新浦はその後、4年連続でシーズン二桁勝利をマーク、2年連続で最優秀防御率のタイトルを獲得するなど、第1期の長嶋巨人に欠かせない左腕エースに成長したのに対し、一方の会田は、翌年9勝どまりで2年連続の二桁勝利を逃すと、1978年、広岡達郎監督の下、ヤクルトが初のリーグ優勝・日本一を果たしたにもかかわらず、シーズン3勝どまりと貢献できず、1979年、1980年は一軍で未勝利に終わり、通算29勝でオフに引退した。

その後、会田の三男である有志(現・巨人投手兼トレーニング統括コーチ)が2005年に中央大学から巨人に入団、2007年4月26日の横浜戦(東京ドーム)で、プロ初勝利を挙げた。会田照夫・有志の親子は、NPB史上初の父子による一軍での勝利投手となった(有志は実働2年、通算3勝で引退)。

父の照夫は、今年2月22日に73歳で亡くなっている。

新浦寿夫は1980年以降、成績が低迷し、チーム内で若い江川卓、西本聖、定岡正二らの台頭の前に登板機会が減少したため、両親の故郷である韓国の球界に活動の場を求め、巨人を退団した。
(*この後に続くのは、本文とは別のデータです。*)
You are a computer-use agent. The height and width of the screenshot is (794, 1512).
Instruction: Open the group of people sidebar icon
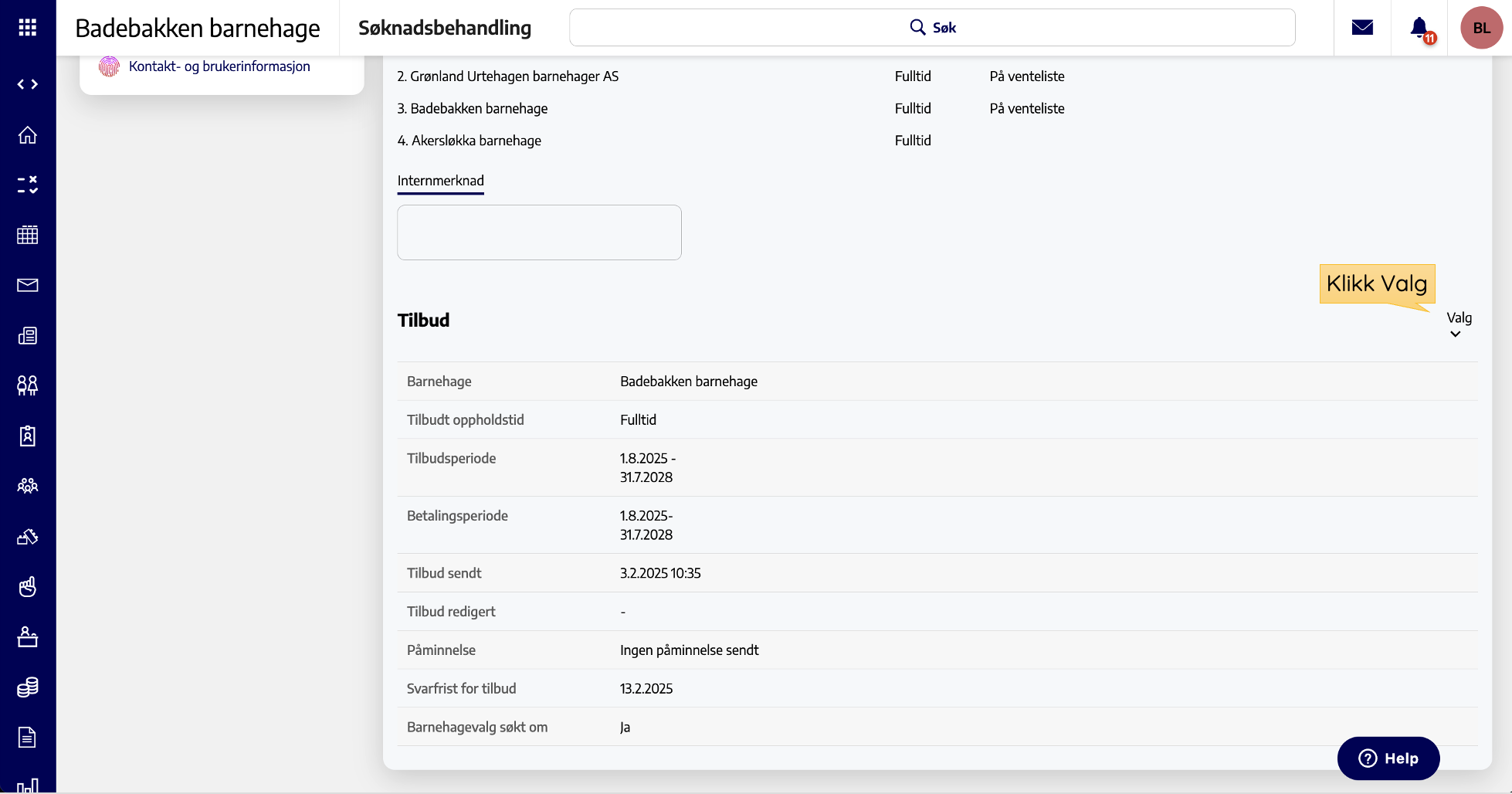point(28,486)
1984年、三星ライオンズに移籍すると、糖尿病と戦いながら、最多勝を獲得した。その実績をひっさげて、1987年に35歳で日本球界に復帰、大洋に入団すると、いきなりカムバック賞を受賞、5年間で2度の二桁勝利、通算35勝を挙げた。

新浦は41歳で迎えた1992年のシーズン、ダイエーに移籍したが、精彩を欠くと、シーズン途中で野村克也監督に請われてヤクルトへと渡り歩き、そのオフに、野村克也監督初のリーグ優勝という美酒を手に現役を引退した。
8月16日、神宮球場での巨人戦、新浦は、巨人エースの齋藤雅樹に投げ勝って勝利投手になったのが、現役最後の勝利(NPB通算116勝目)となった。

この日も、新浦が16年前にスコアレスドローの快投を演じたあのときと同じ、真夏の神宮球場であった。

その午後、阪神甲子園球場では、夏の甲子園大会の2回戦が行われており、星稜高校の松井秀喜が5打席連続敬遠という、これまた甲子園の歴史に残る「事件」の渦中にいた。